Microcosme de misère
Troublante constatation au pays des Droits de l’Homme où depuis longtemps la justice ne se contente pas de priver de liberté ceux qui, par immaturité, manque de soutien ou même malchance, se sont égarés sur la mauvaise voie. Oubliant volontairement qu’ils n’en demeurent pas moins des hommes, elle les condamne à subir infantilisation, humiliations et solitude, tout en sachant pertinemment que dans ces conditions, la prison abîme encore bien davantage qu’elle ne répare.
Pourtant, ce documentaire n’a pas pour but de faire le procès d’un système judiciaire archaïque. Bien loin des reportages tapageurs ou larmoyants que nous offre parfois quelque chaîne de télévision complaisante, il s’agit juste de rendre compte de ce qui reste d’humanité dans un endroit où tout a été mis en œuvre pour la balayer. Ici, rien de phénoménal, pas de scoop, ni de casting préconçu. Juste le désir de faire entrer le spectateur, grâce aux images, dans un univers habituellement invisible, au contact de cette détresse terrible qui fait les regards vides et les corps figés ou de cette marginalisation qui amène les plus enragés à tuer pour un paquet de cigarettes, sans vraiment prendre conscience de l’horreur de leurs actes.
De ce décor d’insalubrité et de promiscuité aux murs lépreux et aux canalisations suintantes, prisonniers comme personnel pénitentiaire se prêtent aux jeux de la caméra, parvenant même à faire jaillir au cœur de cette dureté quelques instants de fraternité et d’humour.
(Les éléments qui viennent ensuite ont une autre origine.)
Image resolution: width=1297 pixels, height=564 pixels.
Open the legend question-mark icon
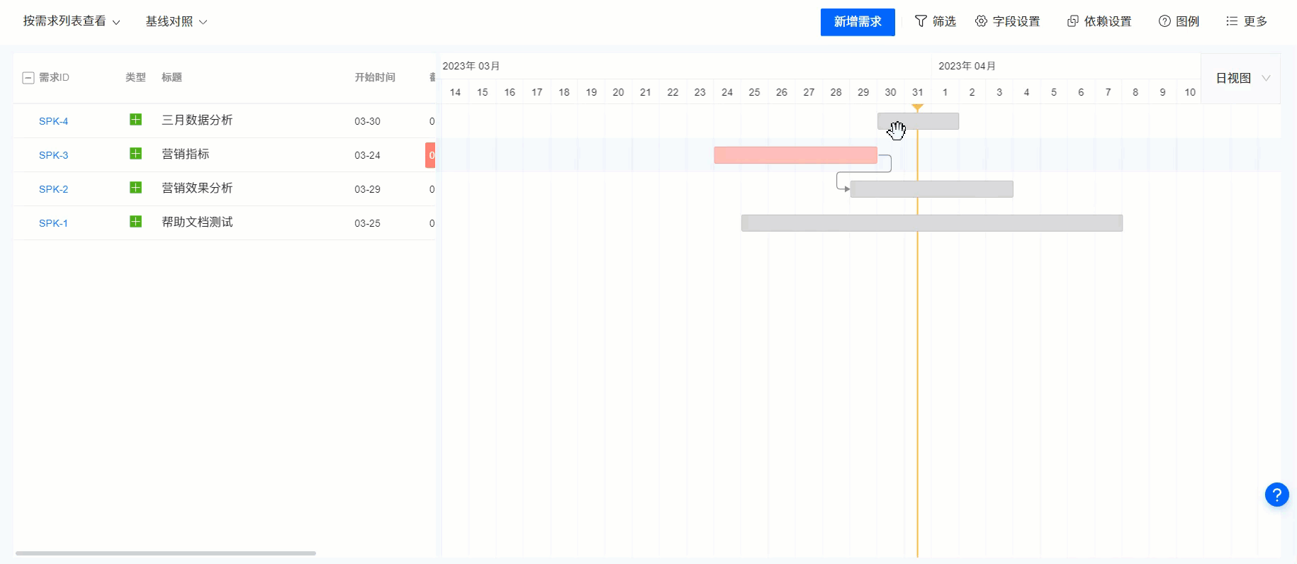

Des hommes et des destins broyés
Des plans fixes s’attardent sur la dignité des uns, sur la bonne volonté des autres, prenant toujours bien soin d’éviter tout sensationnalisme et tout jugement. On est frappé par les propos fatalistes, sans haine ni tricherie de ce garçon de dix-neuf ans, multirécidiviste, qui rêve de s’en sortir un jour. Sous l’allure martiale et le ton direct de la procureure filtrent bienveillance et empathie pour ce jeune homme timide qui lui fait face et à qui elle ne manque cependant pas de rappeler, avec ce phrasé déterminé qui la caractérise, qu’il n’est malgré tout pas un saint, ce qu’il admet. Dans cette multitude de témoignages qui démontrent le désarroi affectif et le manque de moyens, surgissent miraculeusement des bribes d’humanité.
Des hommes est in fine un documentaire saisissant qui reste longtemps en tête, tant la description de l’incapacité d’une démocratie aussi riche et prospère que la nôtre à prendre en charge les éléments de sa population à la dérive, laisse dubitatif.